**Passage for review**
---*---

Institutions across higher education are also undergoing profound transformation — navigating demographic shifts, evolving technology expectations, and increasing pressure to deliver on access and affordability.
These pressures have tested the resilience of colleges and universities nationwide. Yet just like Collegis, many institutions have found strength by doubling down on their missions and values.
That’s why our relationships with our partners are so strong. We understand that mission-driven organizations operate with purpose, and so do we. Higher education is about service, learning, and impact. At Collegis, our purpose is to help institutions live that mission more effectively through innovation, data, and technology — while never losing sight of the human side of education.
Transformation requires honesty. Honesty about what’s working, what isn’t, and what comes next. Like many institutions, we’ve made difficult decisions in recent years. We’ve rethought how we serve our partners, restructured internally, and evolved how we operate.
Throughout these moments, authenticity has been our anchor. We communicate openly, acknowledge challenges, and lead with transparency to build trust.
It also means bringing our true selves to work. The people who thrive at Collegis are those who lead with integrity, admit mistakes, and approach challenges with humility and purpose. That creates space for bold ideas and genuine growth.
Authenticity connects us to our partners as well. Institutions strive to build cultures of empathy, honesty, and integrity — just like we do. It’s a value that runs deep across the higher ed ecosystem.
Change is accelerating. The ability to innovate isn’t just a differentiator — it’s a requirement.
At Collegis, innovation is about more than technology. It’s how we think. It’s how we tackle complex challenges, experiment with new ideas, and find better ways to deliver value.
We’ve seen innovation in action across our organization — in the development of Connected Core®, in our use of AI to personalize student experiences, and in our operations teams that continuously improve how we work.
Our partners are innovating too. From program design to data strategy to student engagement, institutions are finding new ways to serve their communities. Together, we’re helping higher ed adapt and thrive.

---*---

**Source information**

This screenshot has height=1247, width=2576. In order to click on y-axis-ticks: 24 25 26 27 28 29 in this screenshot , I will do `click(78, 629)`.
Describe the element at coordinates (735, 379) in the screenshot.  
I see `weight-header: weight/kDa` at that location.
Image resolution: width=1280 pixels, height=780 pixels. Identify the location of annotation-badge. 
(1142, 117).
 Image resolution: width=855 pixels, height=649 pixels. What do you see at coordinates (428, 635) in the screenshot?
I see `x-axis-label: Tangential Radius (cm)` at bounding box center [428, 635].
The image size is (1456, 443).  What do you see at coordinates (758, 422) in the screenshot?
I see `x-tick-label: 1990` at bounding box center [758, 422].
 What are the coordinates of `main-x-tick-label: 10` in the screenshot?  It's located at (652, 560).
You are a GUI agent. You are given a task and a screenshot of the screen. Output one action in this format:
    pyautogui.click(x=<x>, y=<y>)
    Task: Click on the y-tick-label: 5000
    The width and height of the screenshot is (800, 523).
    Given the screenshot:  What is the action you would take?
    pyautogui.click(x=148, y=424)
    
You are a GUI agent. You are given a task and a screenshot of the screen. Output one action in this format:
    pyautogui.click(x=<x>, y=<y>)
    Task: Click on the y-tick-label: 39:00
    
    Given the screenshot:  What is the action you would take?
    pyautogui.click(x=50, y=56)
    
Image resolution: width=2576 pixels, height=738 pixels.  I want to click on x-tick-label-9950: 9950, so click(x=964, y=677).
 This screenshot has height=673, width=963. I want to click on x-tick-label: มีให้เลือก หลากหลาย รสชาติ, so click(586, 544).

---*---

**Task to carry out**
Extract from the higher education passage the span that begins at the words "Throughout these moments, authenticity" and stops after "higher ed ecosystem.".

**Response box**
Throughout these moments, authenticity has been our anchor. We communicate openly, acknowledge challenges, and lead with transparency to build trust.
It also means bringing our true selves to work. The people who thrive at Collegis are those who lead with integrity, admit mistakes, and approach challenges with humility and purpose. That creates space for bold ideas and genuine growth.
Authenticity connects us to our partners as well. Institutions strive to build cultures of empathy, honesty, and integrity — just like we do. It’s a value that runs deep across the higher ed ecosystem.